What is its inheritance pattern?
Bruton’s Agammaglobulinemia
X-linked. Defect in tyrosine kinase required for production of MATURE B-cell lymphocytes. Note that because CD19 is a regular B-cell marker, its levels are normal in Bruton’s.
What is Job Syndrome?
It is hyper Ig-E syndrome caused by a failure of HELPER T cells to produced IFN-gamma. FATED - coarse Facies, cold or non-Inflammed abscesses, retained primary teeth, high IgE levels, dermatological problems.
IgA deficiency in the setting of Ataxia and telangiectasias of the eye and skin is concerning for …
Ataxia-Telangiectasias. There are usually normal CD4/CD8 count values.
What is the problem in paroxysmal nocturnal hemoglobinuria?
Coombs result?
Treatment?
The issue in PNH is the cell surface ANCHORING molecule (GPI - glycophosphatidylinositol). CD 59 (Membrane attack complex inhibitory factor) and CD55 (decay accelerating factor) merely use GPI as an anchor but they are NOT the issue. The affected gene is the PIG-A gene.

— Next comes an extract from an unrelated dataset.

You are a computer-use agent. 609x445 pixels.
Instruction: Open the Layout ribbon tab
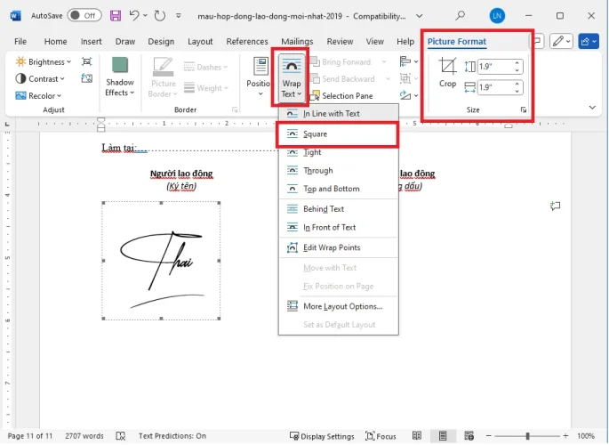click(x=200, y=42)
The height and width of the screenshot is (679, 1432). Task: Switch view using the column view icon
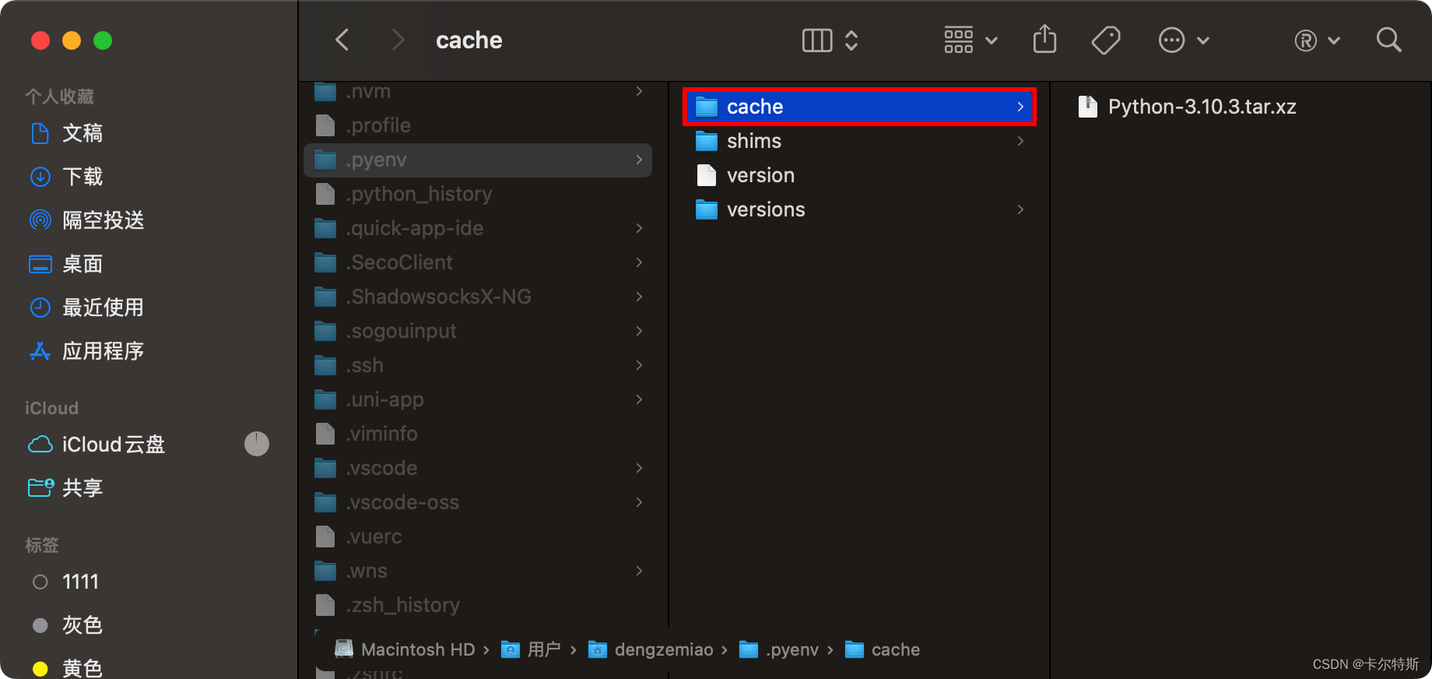817,40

They will be Coombs negative – no antibodies. Complement-mediated hemolysis.
Treatment: eculizumab
What does ANCA stand for? In what diseases are these common
Anti-neutrophil cytoplasmic body.
Vasculitides which usually have renal symptoms like hematuria, proteinuria, rapidly progressing GN, renal failure.
What is the auto-immune response marker in rheumatoid arthritis? What is it against?
RF factor is Anti-IgG auto-antibody against the Fc region.
How does a toxoid vaccine confer immunity towards a toxin?
Cross-reactivity with the toxin. The toxoid itself is a modified toxin that is no longer harmful.
In graft vs host disease what happens?
The donor T-lymphocytes recognize the recipient as foreign and mount an immune response. This can happen as quickly as weeks after a transplant.
What are anti-Jo1 antibodies associated with?
Dermatomyositis, polymyositis.
A patient who has recurrent thrush and recurrent vaginal yeast infections in the absence of other signs of immunodeficiency is concerning for..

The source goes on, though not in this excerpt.